● What the task asks: All lines holding the word "agent" are to be copied from the records beneath.

● Given records:
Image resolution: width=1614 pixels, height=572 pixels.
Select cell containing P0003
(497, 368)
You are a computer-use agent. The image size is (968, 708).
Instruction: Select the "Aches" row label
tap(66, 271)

---

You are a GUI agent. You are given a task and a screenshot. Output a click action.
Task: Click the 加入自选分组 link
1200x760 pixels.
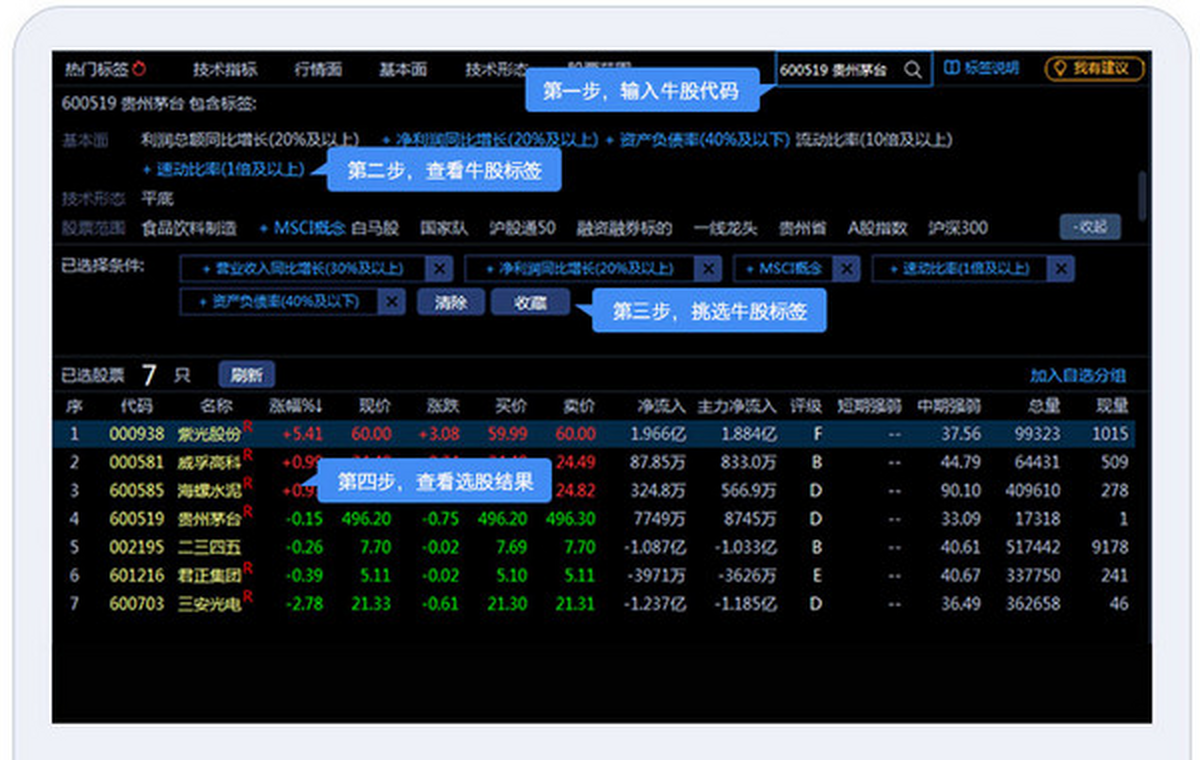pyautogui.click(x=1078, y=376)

● Output of the exercise:
You are a computer-use agent. The image size is (968, 708).
You are a GUI agent. You are given a task and a screenshot. Output a click action.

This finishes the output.